IL DOOM METAL STA VIVENDO IN QUESTI ANNI UN BUONISSIMO PERIODO ‘DI SUCCESSO’. CI SONO SIA MOLTE BAND STORICHE A TENERE ALTO IL PROPRIO VESSILLO CON OTTIMI ALBUM, SIA UN BEL MANIPOLO DI GRUPPI PIU’ GIOVANI DAVVERO VALIDI. QUALI SONO LE VOSTRE PRINCIPALI VECCHIE INFLUENZE? E, DALL’ALTRO LATO DELLA MEDAGLIA, C’E’ QUALCHE FORMAZIONE TRA QUELLE PIU’ RECENTI A CUI GUARDATE CON UN CERTO INTERESSE?

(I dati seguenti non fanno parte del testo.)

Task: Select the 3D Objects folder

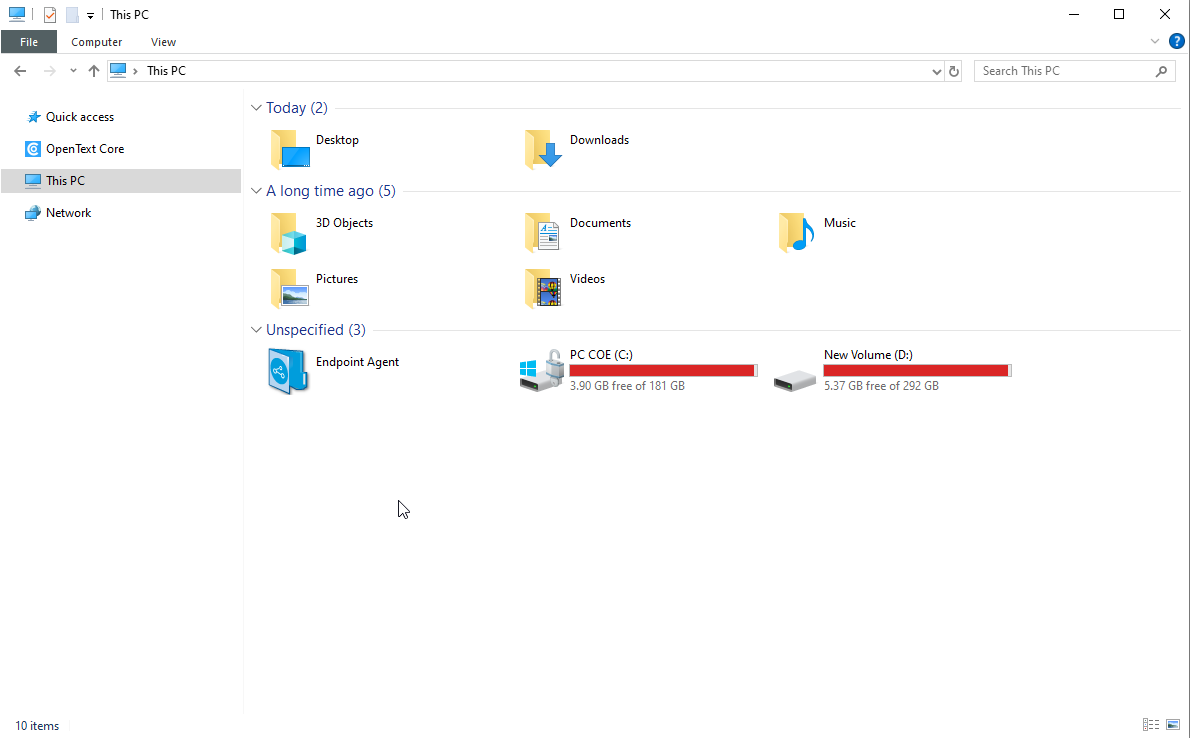Action: pos(289,232)
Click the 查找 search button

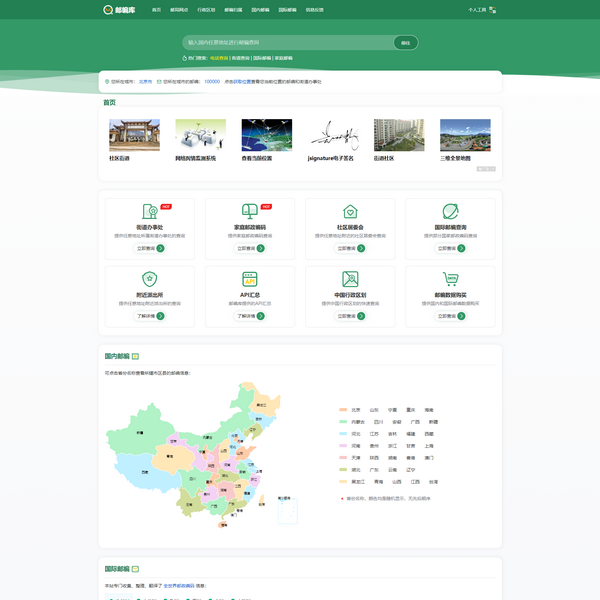[x=405, y=43]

“La maggior parte delle nostre vecchie influenze sono di stanza nel Regno Unito. La Triade della Peaceville, naturalmente, con Anathema, My Dying Bride e Paradise Lost, e il death metal inglese con quell’enfasi sulla pesantezza tipico, ad esempio, dei Bolt Thrower. Poi un lieve tocco di doom finlandese, il genere metal sui generis e il progressive-rock dei Seventies. Ma oggigiorno, ad essere del tutto onesti, la nostra maggiore ispirazione siamo noi stessi. Siamo riusciti a sviluppare, nel corso degli anni, uno stile che appartiene solo a noi e che solo noi sappiamo come gestire e far progredire. Potrà essere una sorpresa per te, ma è difficile che oggi io ascolti un disco doom metal. Ed in effetti è tanto che non ascolto un album doom. Non mi è neanche sorto interesse verso qualche band nuova di recente, forse perchè non riesco a trovare davvero qualcosa che mi stupisca ancora. In ambito doom, un genere che so come trattare, sono molto esigente in fatto di gusti. Trovo sempre qualcosa che mi fa storcere il naso. Oltretutto non sono così convinto che il doom stia vivendo un periodo di successo, seppur relativo. O almeno, non è una sensazione che mi pervade. Ma chiaramente, dipende un po’ da di cosa stiamo parlando. C’è una enorme scena, oggi, di doom tradizionale (per tradizionale intendo che fa il verso ai Black Sabbath), ma non mi appassiona per nulla. Preferisco ascoltare dischi e band dell’epoca che fu. C’è anche parecchia attenzione sullo sludge e sul post-metal con i chitarroni e gli slow-tempo, ma qui siamo fuori dal doom metal. Il doom è nato dall’heavy metal, non dall’hardcore o dal post-rock. Sto ancora aspettando un disco che raggiunga la qualità artistica di album quali ‘The Silent Enigma’ o ‘As The Flower Withers'”.
BENISSIMO, SYLVAIN. TI RINGRAZIO E TERMINO L’INTERVISTA CON UNA DOMANDA SUI VOSTRI PROGRAMMI FUTURI…
“Sì, abbiamo ancora una manciata di concerti prima della fine del 2016. Poi ci sarà qualche richiamo anche nel 2017. Come ti dicevo sopra, abbiamo un nuovo album quasi pronto, ma c’è ancora del lavoro da fare e non sappiamo ancora quando entreremo in studio per registrarlo. Quindi per ora non posso progettare molto le cose. Ma il nuovo album non è la nostra priorità principale adesso, in quanto abbiamo ancora diversi show da suonare e in cui divertirci!”.